═══ Text shown ═══
This is one of those good old desserts, a classic in home cooking, and always appreciated when it is well done.  In the old days this was started in a frying pan and finished in a [probably wood-fired] country oven.  Nowadays, with modern stoves and plates in which you can cook and serve, it's entirely cooked in the oven, like a soufflé.  ... you must use a copper bowl to get the egg whites exceedingly firm.  Without this, this omelette isn't worth trying.

The recipe calls for 4 egg yolks, 6 whites, 125 grams of sugar and 100 ml of rum. You work the yolks and sugar until it "forms the ribbon", add a tablespoon of rum to the yolk mixture, then fold in the beaten whites, first adding some of the whites to the yolk mixture to lighten it. This goes into a long or oval cooking-serving plate, which has been heavily buttered and dusted with powdered sugar. The top is smoothed over, and then a sort of trench, 3 to 4 cm deep, is cut in it with the blade of a knife held parallel to the surface of the omelette. "This trench helps the heat penetrate the interior, and it eventually becomes a reservoir for the rest of the rum." Several smaller incisions are cut around the omelette, in order to help the heat penetrate it.
═══
* [Written problem 1]: In the entries starting at "08-14-146 (851, 214)" and ending at "TFP Studios (1054, 97)", switch "Movies" to "Films". Return only those lines with nothing else altered.
The entries have no connection to the omelette passage.
═══ Records for the exercise ═══
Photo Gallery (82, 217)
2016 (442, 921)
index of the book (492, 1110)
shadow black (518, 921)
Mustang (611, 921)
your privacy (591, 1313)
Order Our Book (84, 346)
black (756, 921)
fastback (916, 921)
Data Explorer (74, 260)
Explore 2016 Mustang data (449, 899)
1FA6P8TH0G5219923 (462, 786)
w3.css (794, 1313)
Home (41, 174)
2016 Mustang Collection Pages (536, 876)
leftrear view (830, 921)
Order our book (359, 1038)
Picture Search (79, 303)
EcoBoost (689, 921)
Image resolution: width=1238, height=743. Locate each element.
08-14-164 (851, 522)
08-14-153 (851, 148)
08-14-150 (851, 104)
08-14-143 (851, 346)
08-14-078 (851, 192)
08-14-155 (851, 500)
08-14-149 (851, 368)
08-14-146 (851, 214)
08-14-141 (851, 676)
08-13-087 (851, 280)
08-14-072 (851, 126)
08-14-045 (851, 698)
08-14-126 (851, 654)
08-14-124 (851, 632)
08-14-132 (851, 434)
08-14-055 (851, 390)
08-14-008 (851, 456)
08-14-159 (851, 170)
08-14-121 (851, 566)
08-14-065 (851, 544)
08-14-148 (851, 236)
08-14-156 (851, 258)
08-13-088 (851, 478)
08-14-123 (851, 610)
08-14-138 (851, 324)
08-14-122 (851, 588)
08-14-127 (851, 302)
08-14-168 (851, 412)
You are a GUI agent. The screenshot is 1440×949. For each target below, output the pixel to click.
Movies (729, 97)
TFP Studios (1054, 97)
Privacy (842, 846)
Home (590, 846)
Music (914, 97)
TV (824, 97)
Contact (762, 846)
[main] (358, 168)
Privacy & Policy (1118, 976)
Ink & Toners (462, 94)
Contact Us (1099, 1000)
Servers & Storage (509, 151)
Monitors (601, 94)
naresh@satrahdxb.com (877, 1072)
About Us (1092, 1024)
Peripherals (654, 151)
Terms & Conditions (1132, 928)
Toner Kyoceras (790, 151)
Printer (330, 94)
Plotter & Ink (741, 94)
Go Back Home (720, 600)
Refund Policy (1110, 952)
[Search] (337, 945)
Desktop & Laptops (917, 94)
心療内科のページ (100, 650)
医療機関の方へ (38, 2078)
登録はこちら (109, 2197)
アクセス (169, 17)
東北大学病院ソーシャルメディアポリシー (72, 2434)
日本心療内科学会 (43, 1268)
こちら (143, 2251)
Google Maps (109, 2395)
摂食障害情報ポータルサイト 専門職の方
═══
* [Written problem 2]: Translate this sentence from the omelette passage into Spanish: "This goes into a long or oval cooking-serving plate, which has been heavily buttered and dusted with powdered sugar."

* [Correct response 1]:
08-14-146 (851, 214)
08-14-141 (851, 676)
08-13-087 (851, 280)
08-14-072 (851, 126)
08-14-045 (851, 698)
08-14-126 (851, 654)
08-14-124 (851, 632)
08-14-132 (851, 434)
08-14-055 (851, 390)
08-14-008 (851, 456)
08-14-159 (851, 170)
08-14-121 (851, 566)
08-14-065 (851, 544)
08-14-148 (851, 236)
08-14-156 (851, 258)
08-13-088 (851, 478)
08-14-123 (851, 610)
08-14-138 (851, 324)
08-14-122 (851, 588)
08-14-127 (851, 302)
08-14-168 (851, 412)
You are a GUI agent. The screenshot is 1440×949. For each target below, output the pixel to click.
Films (729, 97)
TFP Studios (1054, 97)

* [Correct response 2]: Esto va en una fuente larga u ovalada para cocinar y servir, que ha sido untada generosamente con mantequilla y espolvoreada con azúcar glas.